I first came to Blue Ridge 25 years ago. I interviewed for this position in February, proudly dressed in a new suit from JCPenny, eager to land my first teaching job. When the principal called me into her office and shut the door, one of the secretaries, Mrs. Wells, turned to the other office secretary and said, “That young man won’t last very long here.” To be honest, I thought the same thing. I quickly learned that this was a great place to teach and learn. I loved the students, and my colleagues were welcoming and supportive.

Five years into my career, I became a National Board Certified Teacher, and my salary increased significantly. That bump in pay made it possible for me to afford to stay here. That opportunity, by the way, no longer exists for my colleagues. Unlike so many of our new staff, I started out with no student loans, a partner with a healthy income and an excellent health insurance, and the opportunity to achieve competitive pay. I am the exception to the rule.

My colleagues are hundreds of thousands of dollars in student loan debt. They make less than people doing the same jobs in other districts. So people leave, and other positions are almost impossible to fill.

Don’t take my word for it. Ask your administrators how hiring has changed here in the past 10 years. I would wager a bet that your principals will tell you hiring good people has become ever more challenging. I am sure even Mrs. Wilson will tell you that our pay scale for certified staff is so bad that she doesn’t even use the first step.

This school board has made great things happen. When we needed a new high school, the Board worked to make it so. Here we are in a great facility. When Mansfield’s intermediate building needed to be replaced, we made it happen. The 4-8 (grade) building is beautiful. Becoming a one-to-one computing district seemed like a pipe dream, but we found the means to put devices in hundreds of kids’ hands, and it has changed the way we educate our children. When Schneider and the Unit Office needed updating or the HVAC system here in the high school needed an upgrade, you found a way to make it happen. It’s this simple: when the district leadership sets a priority, the goal is consistently achieved. We are the gold standard for facilities and technology. But educating kids is about more than buildings and computers. More than anything else, it is about relationships. It is time for you to reset your priorities and to remember that your greatest resources are human resources.

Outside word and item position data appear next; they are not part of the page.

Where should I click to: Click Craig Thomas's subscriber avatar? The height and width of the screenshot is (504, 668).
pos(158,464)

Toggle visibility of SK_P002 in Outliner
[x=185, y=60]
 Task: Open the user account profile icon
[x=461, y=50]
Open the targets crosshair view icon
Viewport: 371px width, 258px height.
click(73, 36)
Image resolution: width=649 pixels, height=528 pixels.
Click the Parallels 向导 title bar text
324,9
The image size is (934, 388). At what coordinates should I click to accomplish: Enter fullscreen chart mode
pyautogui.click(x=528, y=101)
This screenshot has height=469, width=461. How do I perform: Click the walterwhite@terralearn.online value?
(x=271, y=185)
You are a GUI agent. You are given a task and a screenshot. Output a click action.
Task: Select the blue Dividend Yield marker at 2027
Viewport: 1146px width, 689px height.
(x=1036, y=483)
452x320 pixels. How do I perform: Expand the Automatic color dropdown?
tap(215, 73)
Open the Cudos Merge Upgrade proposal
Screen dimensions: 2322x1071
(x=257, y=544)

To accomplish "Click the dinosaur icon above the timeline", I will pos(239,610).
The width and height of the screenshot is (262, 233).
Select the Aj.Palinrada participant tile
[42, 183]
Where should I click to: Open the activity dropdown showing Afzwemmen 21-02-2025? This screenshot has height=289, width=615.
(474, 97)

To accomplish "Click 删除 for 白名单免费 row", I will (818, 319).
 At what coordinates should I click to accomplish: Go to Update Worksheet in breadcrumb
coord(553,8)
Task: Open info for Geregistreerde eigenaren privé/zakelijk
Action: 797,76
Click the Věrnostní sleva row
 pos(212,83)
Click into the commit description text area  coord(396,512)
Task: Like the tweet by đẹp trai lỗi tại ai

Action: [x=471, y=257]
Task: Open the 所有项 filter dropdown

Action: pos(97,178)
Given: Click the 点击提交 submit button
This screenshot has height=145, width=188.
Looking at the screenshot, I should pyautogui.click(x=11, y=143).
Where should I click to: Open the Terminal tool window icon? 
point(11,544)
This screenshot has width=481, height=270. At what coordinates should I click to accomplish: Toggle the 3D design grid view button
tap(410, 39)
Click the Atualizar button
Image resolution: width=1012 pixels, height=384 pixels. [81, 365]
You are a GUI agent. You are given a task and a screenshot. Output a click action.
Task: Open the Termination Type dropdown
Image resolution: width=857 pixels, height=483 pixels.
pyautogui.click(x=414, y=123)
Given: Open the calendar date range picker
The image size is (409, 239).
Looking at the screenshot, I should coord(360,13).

We all know that the Federation gathered together Sunday night (Sept. 15), discussed the state of negotiations, and voted to form a Strike Exploratory Committee. Though not a single person in that room wants a work stoppage, the group is firm in its desire to come to an agreement with the Board that stops the revolving door and stabilizes the workforce in our district. Our kids deserve the very best learning environment, and recruiting and retaining excellent people is critical for that to happen.

I implore you to be a part of the solution.